You have an unknown potential function $V(x,y,z)$. After your first integration, you know a little more about it, so it isn't completely unknown:$$V(x,y,z) = z\ln(x^2+e^zy^2) + f(y,z)$$Instead of doing the same thing for the $y$ and $z$ variable, you should use this $V$ for your next step$$V_y = \frac z {x^2+e^zy^2}\cdot 2e^zy + f_y(y,z) = \frac {2ze^zy}{x^2+e^zy^2}$$This tells you that $f_y(y,z) = 0$ so $f$ is purely a function of $z$, let's call it $g(z)$. So now you know more about $V$:$$V(x,y,z) = z\ln(x^2+e^zy^2) + g(z)$$Now differentiate this with respect to $z$ and compare it with the third component to see what you get for $g(z)$.

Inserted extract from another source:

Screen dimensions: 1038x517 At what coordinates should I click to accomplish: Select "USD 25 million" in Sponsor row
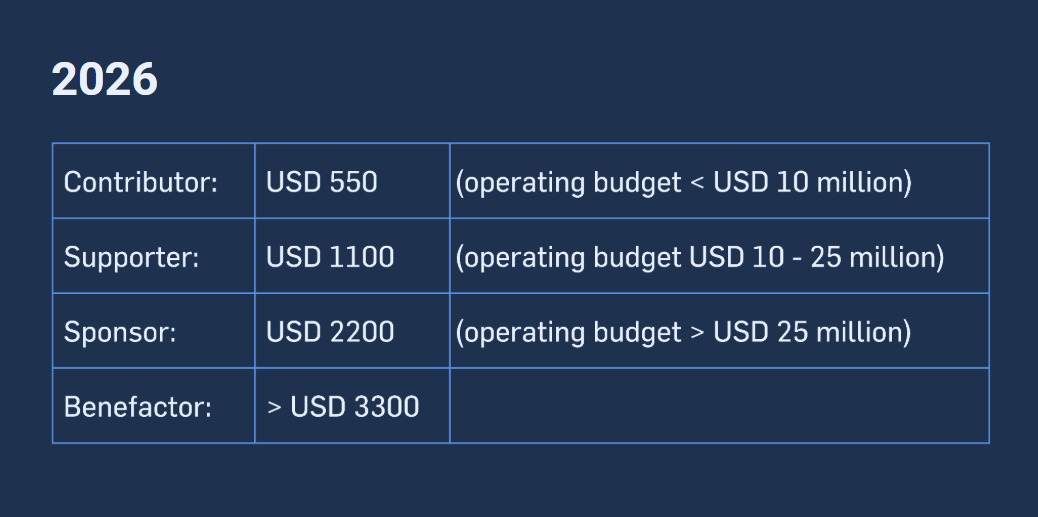pyautogui.click(x=808, y=332)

This is the preferred method to do these problems, because it eliminates the guesswork and eliminates two integrations by doing differentiations instead.

5. May 14, 2013

### Dick

Not to disagree with you, but 'eliminating the guesswork' is not always what you want. If you can guess the potential function early in the process you can skip the whole formalism, by just checking that it works. And it often does work for this kind of problem. Not always, but often.

6. May 14, 2013

### LCKurtz

I'm not against shortcuts, but too often students try to work the problem just like the OP did. Then they never learn how to do it properly. I used to show my students a 2-D example where when they integrated both components of the vector and took the "common part" for their answer, it was incorrect.

7. May 14, 2013

### Dick

Ok, sure. Assuming the "common part" will work without checking it is wrong. I get your point. Still checking the "common part" as are you going along will often give you a shortcut. Works for a lot of problems. Like this one. That was my only point. In this case the OP had a good candidate on the first integration.

Last edited: May 14, 2013
8. May 24, 2013

### Niruli

haruspex, yes, I was looking for exactly that, but I didn't understand what to do with the integrand for the z-component. It turns out my professor just made an error and the term was in fact supposed to be in terms of the natural logarithm, which makes my problem disappear.
Dick and LCKurtz, thank you so much for your help! :)